## TASK DESCRIPTION
Filter the entries down to the lines containing "link", and copy those lines.
[EXTRACTED DATA Boundary: Start]
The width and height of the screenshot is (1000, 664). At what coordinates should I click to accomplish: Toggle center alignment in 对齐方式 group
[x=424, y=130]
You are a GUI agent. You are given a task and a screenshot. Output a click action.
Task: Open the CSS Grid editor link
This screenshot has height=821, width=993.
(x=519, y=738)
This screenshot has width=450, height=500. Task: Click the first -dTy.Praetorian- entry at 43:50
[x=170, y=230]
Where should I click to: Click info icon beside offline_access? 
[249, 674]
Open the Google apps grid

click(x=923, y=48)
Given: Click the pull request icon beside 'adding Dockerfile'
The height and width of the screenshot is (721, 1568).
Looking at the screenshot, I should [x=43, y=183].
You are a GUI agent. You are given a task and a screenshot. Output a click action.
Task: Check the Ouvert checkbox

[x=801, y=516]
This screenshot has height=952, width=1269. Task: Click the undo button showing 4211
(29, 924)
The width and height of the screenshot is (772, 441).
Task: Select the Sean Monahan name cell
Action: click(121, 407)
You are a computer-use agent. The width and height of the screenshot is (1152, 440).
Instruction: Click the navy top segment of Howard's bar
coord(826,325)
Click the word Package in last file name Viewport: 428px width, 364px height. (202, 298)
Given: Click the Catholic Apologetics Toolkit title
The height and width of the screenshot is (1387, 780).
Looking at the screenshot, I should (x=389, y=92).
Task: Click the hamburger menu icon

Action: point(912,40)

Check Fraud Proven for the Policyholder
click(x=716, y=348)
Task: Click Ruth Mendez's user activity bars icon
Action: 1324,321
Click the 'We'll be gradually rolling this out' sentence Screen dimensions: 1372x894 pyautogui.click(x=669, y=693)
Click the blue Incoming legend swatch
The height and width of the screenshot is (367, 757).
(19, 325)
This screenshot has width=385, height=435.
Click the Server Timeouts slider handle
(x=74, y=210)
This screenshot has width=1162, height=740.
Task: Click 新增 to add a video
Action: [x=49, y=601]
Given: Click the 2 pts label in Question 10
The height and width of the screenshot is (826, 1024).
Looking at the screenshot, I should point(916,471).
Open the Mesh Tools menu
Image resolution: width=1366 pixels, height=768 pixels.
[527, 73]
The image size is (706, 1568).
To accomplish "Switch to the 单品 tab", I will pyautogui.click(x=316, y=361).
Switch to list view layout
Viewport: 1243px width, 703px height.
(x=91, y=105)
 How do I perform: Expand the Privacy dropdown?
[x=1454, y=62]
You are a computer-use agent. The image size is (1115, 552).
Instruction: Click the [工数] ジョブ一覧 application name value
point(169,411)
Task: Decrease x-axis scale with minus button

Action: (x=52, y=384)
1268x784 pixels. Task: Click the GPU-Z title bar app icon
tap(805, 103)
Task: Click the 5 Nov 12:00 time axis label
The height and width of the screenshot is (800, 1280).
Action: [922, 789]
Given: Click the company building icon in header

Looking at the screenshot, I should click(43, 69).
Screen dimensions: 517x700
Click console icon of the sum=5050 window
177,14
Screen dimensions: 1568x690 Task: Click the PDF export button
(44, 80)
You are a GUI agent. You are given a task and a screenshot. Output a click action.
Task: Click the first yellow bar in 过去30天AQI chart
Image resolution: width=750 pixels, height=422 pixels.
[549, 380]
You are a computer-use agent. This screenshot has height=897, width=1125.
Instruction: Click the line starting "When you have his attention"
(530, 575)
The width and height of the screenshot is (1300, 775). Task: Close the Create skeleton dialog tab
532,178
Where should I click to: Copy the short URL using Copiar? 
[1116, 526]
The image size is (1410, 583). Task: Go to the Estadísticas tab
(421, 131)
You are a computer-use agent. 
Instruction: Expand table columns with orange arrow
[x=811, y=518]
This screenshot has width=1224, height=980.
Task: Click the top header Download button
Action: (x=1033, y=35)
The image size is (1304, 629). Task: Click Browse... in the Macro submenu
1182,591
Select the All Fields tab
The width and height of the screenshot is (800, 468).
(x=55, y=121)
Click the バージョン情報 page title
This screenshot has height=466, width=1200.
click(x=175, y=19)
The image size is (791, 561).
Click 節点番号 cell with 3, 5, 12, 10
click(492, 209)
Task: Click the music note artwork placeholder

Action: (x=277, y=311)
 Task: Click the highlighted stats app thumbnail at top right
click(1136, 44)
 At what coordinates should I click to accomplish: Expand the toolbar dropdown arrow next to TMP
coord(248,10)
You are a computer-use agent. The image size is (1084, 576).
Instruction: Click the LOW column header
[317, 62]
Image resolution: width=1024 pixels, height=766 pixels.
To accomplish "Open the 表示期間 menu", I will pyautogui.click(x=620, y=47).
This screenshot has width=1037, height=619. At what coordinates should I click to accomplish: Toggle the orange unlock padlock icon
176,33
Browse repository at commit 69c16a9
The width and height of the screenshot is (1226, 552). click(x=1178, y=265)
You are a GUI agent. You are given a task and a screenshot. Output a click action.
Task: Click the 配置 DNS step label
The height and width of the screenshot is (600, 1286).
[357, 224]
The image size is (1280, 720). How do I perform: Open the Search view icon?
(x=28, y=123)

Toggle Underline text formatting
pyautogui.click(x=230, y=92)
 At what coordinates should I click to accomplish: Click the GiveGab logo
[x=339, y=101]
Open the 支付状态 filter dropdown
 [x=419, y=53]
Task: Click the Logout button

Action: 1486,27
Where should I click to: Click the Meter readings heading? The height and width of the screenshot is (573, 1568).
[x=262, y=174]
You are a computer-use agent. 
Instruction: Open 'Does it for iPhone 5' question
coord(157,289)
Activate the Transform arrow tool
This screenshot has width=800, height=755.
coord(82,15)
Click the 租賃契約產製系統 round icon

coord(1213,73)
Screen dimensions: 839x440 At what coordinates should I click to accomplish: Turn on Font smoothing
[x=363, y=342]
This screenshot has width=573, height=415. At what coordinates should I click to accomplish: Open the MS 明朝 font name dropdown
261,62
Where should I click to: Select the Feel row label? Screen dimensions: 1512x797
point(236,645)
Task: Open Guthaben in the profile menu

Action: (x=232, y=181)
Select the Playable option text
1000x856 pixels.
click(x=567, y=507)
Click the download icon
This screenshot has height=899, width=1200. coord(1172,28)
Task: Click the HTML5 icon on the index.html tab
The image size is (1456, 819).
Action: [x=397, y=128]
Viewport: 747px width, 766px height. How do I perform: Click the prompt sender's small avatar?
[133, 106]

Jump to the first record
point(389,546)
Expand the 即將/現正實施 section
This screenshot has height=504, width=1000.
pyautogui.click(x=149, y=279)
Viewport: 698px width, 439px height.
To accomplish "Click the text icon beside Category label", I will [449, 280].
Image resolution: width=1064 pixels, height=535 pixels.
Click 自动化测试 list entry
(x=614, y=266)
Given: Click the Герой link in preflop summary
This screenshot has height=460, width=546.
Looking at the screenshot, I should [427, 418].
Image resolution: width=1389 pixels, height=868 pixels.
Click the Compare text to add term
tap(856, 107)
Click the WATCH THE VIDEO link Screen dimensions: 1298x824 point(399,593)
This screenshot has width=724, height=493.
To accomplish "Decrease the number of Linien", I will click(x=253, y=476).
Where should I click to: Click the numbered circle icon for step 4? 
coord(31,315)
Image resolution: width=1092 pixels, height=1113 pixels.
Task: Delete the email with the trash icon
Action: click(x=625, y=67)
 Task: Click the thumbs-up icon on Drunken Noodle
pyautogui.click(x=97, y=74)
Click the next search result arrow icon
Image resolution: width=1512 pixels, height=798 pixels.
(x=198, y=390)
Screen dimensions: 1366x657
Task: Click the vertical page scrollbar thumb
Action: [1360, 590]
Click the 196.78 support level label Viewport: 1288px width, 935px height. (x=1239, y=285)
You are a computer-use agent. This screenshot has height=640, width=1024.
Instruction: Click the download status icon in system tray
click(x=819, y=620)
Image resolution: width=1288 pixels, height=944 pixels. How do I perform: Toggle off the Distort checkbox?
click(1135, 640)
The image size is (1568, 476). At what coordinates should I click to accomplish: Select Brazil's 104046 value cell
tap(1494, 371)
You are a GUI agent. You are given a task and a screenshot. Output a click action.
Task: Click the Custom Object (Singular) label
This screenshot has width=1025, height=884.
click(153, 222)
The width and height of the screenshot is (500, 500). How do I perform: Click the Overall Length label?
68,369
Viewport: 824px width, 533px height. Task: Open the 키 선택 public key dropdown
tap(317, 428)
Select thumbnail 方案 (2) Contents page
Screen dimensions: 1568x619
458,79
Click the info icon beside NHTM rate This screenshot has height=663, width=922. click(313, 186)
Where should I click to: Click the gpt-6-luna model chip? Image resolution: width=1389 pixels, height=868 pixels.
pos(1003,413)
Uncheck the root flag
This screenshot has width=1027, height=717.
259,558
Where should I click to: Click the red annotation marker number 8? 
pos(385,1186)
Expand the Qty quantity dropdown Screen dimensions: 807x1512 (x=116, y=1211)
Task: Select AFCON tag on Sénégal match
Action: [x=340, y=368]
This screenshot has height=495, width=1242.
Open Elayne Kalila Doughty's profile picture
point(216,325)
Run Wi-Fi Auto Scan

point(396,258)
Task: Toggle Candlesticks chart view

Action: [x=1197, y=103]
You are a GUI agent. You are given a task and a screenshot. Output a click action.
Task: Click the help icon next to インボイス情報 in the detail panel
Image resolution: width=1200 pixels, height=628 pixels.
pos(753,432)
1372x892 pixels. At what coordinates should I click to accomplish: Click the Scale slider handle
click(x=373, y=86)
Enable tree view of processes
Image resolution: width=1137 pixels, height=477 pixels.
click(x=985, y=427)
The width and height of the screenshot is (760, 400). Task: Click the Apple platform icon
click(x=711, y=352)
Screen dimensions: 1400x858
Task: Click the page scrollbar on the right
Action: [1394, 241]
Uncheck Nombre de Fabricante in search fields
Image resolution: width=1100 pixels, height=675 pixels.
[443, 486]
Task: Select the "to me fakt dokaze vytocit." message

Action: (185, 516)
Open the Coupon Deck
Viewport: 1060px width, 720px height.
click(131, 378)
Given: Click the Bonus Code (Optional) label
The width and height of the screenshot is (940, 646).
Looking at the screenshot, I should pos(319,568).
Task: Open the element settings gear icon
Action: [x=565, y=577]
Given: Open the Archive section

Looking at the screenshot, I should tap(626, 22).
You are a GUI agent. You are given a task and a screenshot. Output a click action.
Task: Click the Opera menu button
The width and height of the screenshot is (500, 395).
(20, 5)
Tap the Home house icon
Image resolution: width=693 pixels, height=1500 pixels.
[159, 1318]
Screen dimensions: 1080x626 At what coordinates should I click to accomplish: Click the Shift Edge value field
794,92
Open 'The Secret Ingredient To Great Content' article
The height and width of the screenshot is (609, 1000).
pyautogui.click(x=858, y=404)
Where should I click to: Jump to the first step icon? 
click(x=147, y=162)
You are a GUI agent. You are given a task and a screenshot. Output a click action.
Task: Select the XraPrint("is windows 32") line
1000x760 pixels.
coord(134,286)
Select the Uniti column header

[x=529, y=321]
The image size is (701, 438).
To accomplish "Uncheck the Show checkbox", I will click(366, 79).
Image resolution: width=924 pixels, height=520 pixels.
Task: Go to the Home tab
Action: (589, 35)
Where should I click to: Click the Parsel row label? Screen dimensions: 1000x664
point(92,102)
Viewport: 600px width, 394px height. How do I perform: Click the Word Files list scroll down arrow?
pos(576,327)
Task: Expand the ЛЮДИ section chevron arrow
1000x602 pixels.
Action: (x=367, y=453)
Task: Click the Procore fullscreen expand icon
[EXTRACTED DATA Boundary: End]
## OUTPUT OF THE TASK
Task: Open the CSS Grid editor link
Given: Click the Герой link in preflop summary
Click the WATCH THE VIDEO link Screen dimensions: 1298x824 point(399,593)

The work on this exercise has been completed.